On Tue, May 01, 2012 at 06:12:07PM +0100, Mark Brown wrote:

...

The driver knows exactly which registers are volatile

Then this is the first complex chip I've ever seen where the datasheet covers

That's... horrifying, really. The WM9712 really isn't at all complex by modern standards for that matter, but the idea that it's common to have devices with documented registers that might spontaneously change in normal operation doesn't seem at all clever. What happens if the configuration that was set was important?

all corner cases. And what about things like dirty supply voltages or EMI?

If you've got that sort of problem with supply quality or EMI there's obviously a very serious system issue to contend with, one that typically requires highly aggressive action to resolve - you're starting to get into games like having to constantly poll the device and restart it if you detect that it fell over which isn't pleasant and most likely means you've already hit serious user visible consequences. Things like device initialisation will need to be redone, for example. I can only think of one driver that takes such measures, and it's actually relying on restore from register cache for part of the recovery :)

That said, many devices will get a moderate degree of robustness against this through power saving - the closer the device can get to cold during idle the better from this point of view, and in many cases it's possible to completely power down the device when idle. A common idiom is to take the device down to cold when idle then dump the setup changes that don't need sequencing into the device from cache before doing the bits that need sequencing, especially where many of the register settings can be mapped direictly into userspace.

Indeed I'm not sure a cache isn't a bad plan for detecting this sort of thing; if you find the cache values diverging from the physical values for non-volatile registers you know something's up.

Just to save a few clock cycles every now and then you happily accept the risk of the driver simply stop working after an unusual event, without any chances of recovery.

For the sort of devices we're talking about here it's way more than a few clock cycles that are involved, you're talking about fairly slow and at times congested buses like I2C here. Never mind what happens when someone decides to use a bigbanged controller, which is more common than one might dream of. Obviously if you're on a bus with trivial I/O costs the tradeoffs vary but for the sort of buses we're talking about it's much easier to see a win.

Indeed with many older devices readback just isn't physically supported in the first place so if you want to do any kind of readback based thing you're going to have to cache in some way. This was true for the majority of devices at the time WM9712 was new.

Sound is not my usual playing ground, but at least I learned now why the sound system on my desktop refuses to work after a few days uptime...

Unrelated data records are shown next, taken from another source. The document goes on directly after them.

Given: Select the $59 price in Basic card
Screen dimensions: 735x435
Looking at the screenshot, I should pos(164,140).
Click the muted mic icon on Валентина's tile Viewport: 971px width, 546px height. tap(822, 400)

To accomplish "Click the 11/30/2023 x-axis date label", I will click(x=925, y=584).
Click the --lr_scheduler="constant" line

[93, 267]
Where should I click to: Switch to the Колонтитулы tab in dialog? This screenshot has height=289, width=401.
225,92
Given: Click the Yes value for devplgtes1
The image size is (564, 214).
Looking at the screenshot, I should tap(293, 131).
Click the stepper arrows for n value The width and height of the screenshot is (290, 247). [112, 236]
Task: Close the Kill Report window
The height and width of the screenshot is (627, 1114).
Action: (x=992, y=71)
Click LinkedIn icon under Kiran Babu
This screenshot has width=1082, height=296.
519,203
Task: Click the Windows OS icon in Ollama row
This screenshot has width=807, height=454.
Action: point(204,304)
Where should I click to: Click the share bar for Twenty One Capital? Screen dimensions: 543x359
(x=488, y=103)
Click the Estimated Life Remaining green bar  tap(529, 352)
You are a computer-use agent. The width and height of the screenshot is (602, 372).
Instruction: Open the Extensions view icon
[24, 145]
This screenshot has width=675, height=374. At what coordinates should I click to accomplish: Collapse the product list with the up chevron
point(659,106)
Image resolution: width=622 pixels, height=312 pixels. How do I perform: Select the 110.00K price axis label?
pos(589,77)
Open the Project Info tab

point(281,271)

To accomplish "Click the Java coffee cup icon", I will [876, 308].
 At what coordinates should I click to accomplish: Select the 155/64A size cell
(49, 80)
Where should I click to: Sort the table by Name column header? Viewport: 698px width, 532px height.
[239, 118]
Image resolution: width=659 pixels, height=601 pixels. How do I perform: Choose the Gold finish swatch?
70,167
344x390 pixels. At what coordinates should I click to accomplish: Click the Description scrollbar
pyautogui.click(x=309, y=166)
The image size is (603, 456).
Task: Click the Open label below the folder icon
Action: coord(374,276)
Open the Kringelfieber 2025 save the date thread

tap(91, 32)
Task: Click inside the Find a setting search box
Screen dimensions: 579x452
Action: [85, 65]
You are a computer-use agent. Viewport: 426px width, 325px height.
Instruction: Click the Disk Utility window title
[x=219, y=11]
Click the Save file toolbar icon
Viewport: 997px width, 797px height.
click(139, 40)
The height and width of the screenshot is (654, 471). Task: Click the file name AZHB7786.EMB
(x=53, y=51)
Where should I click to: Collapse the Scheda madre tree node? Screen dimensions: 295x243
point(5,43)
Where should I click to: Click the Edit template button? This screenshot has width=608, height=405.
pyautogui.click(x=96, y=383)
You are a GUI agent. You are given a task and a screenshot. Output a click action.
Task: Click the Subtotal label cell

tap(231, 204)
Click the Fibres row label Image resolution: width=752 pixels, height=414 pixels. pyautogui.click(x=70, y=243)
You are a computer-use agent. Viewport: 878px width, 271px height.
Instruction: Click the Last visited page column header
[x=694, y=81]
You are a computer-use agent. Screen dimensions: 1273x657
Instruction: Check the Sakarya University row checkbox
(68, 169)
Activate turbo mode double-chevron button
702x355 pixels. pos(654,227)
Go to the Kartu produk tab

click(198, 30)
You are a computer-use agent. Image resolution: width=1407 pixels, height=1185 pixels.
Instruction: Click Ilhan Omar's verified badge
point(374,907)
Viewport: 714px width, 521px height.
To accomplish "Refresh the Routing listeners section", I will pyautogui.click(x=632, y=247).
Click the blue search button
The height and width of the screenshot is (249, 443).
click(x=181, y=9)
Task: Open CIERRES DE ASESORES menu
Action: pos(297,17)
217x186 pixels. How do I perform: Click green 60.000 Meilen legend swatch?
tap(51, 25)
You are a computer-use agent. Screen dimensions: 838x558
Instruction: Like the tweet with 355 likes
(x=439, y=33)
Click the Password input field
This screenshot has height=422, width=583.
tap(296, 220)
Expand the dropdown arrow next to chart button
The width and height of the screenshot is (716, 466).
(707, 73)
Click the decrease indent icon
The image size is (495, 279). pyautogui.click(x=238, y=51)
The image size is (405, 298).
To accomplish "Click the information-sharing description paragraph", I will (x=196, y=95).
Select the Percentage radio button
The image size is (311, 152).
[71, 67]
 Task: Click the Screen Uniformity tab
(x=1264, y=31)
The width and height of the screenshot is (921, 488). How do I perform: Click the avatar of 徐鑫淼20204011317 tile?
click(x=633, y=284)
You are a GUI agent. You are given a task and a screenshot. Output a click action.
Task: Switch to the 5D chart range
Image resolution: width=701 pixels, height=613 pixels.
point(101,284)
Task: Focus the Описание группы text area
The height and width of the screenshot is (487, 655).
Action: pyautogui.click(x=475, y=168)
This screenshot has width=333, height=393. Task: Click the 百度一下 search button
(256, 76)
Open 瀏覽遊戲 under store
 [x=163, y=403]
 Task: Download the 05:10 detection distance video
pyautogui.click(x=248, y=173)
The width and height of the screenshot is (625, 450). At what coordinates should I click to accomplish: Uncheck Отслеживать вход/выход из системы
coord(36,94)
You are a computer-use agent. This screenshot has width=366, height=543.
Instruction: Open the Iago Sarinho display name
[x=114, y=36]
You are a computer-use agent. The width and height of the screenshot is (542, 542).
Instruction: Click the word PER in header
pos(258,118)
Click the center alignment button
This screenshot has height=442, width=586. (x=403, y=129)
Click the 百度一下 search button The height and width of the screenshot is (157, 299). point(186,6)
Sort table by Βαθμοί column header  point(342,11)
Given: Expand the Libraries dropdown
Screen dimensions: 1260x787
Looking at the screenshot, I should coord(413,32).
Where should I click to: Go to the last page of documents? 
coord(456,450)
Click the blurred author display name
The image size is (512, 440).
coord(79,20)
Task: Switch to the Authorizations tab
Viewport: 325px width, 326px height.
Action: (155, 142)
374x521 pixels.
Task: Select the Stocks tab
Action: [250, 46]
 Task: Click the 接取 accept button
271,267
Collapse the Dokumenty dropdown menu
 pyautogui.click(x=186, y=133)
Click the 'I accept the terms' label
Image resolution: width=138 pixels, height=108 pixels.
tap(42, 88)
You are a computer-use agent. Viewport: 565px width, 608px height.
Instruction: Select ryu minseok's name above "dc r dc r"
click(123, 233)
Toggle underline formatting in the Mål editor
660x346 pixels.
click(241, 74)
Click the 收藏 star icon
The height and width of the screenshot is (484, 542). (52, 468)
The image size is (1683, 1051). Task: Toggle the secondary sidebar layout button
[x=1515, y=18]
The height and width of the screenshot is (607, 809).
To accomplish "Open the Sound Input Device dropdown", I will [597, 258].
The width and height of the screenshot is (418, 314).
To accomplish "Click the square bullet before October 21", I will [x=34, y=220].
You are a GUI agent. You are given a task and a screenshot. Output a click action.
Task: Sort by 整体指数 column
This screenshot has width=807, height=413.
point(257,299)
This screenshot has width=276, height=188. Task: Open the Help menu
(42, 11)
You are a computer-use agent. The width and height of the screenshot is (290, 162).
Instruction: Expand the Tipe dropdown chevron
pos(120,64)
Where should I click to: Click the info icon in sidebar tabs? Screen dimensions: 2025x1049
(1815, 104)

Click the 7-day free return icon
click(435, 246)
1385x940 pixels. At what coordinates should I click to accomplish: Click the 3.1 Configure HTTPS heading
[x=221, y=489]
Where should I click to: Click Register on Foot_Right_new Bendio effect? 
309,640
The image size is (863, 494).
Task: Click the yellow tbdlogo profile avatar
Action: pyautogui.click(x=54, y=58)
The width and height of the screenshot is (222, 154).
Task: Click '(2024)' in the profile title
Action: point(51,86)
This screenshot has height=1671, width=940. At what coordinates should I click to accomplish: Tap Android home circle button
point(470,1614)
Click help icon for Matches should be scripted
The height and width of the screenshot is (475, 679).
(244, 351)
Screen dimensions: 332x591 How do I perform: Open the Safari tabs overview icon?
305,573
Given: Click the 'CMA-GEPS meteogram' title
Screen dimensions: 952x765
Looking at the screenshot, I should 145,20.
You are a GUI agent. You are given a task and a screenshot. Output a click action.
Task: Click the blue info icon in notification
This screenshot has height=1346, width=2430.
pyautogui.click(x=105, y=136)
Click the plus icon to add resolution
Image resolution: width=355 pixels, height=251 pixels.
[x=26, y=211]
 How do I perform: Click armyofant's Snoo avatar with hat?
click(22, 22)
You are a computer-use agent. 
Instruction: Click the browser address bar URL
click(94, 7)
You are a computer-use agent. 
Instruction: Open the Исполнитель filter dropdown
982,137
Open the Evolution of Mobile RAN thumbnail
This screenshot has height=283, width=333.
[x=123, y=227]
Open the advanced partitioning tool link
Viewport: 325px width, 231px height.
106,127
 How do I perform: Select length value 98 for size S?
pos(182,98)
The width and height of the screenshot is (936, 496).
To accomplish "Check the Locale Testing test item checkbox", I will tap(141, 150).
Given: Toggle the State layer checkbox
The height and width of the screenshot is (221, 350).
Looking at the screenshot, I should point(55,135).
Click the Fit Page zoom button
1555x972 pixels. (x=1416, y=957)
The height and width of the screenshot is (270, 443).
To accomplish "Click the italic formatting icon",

I don't actually think desktop drivers bother with this much, though ICBW. They relatively infrequently use the slow buses. I'd suggest reporting the issue, anyway - it's probably more constructive.

Fortunately, most other subsystems would never accept such code for mainline.

This is actually a standard feature of the regmap API that drivers can use if they want, there's a bunch of device classes where it can offer a useful win (those that typically have slow control interfaces and not so mnay volatile registers).